▶ **Aim of the exercise**
Gather each line containing the string "toate" from these entries.

▶ **Records for this task**

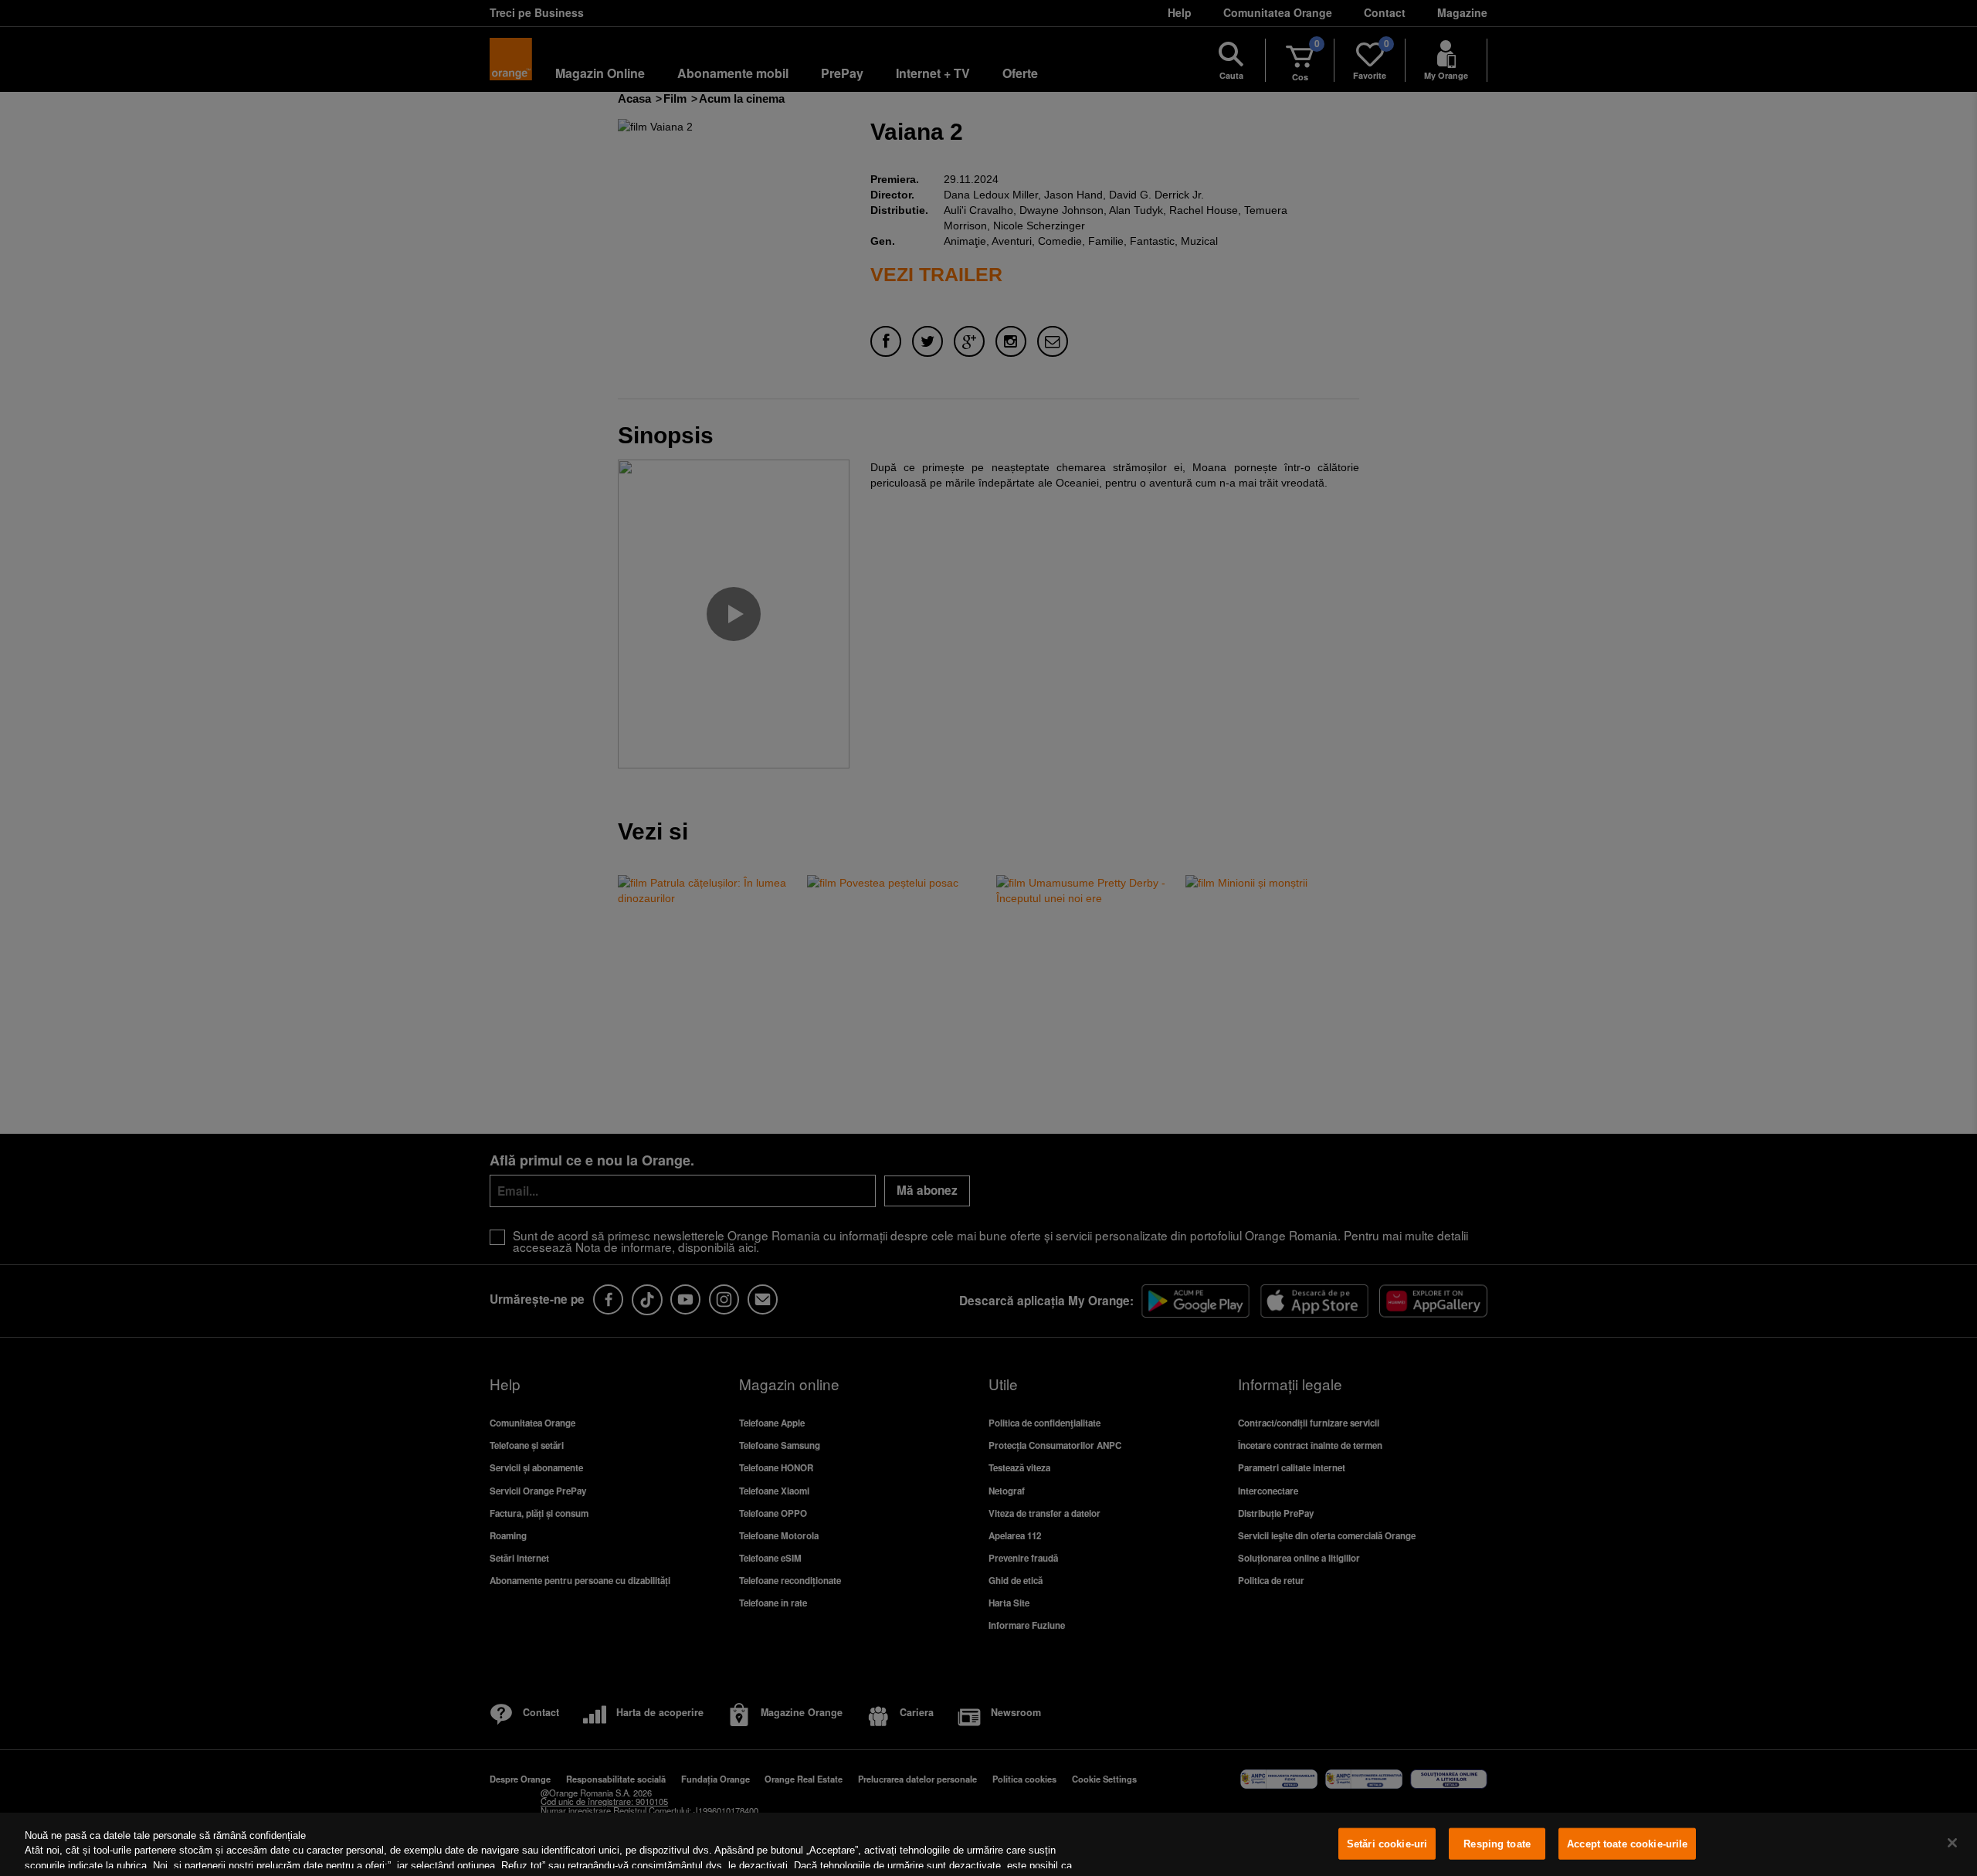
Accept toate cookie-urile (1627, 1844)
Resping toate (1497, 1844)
...
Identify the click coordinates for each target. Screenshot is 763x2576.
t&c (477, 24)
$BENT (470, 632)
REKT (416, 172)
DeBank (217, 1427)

▶ **Task response**
Accept toate cookie-urile (1627, 1844)
Resping toate (1497, 1844)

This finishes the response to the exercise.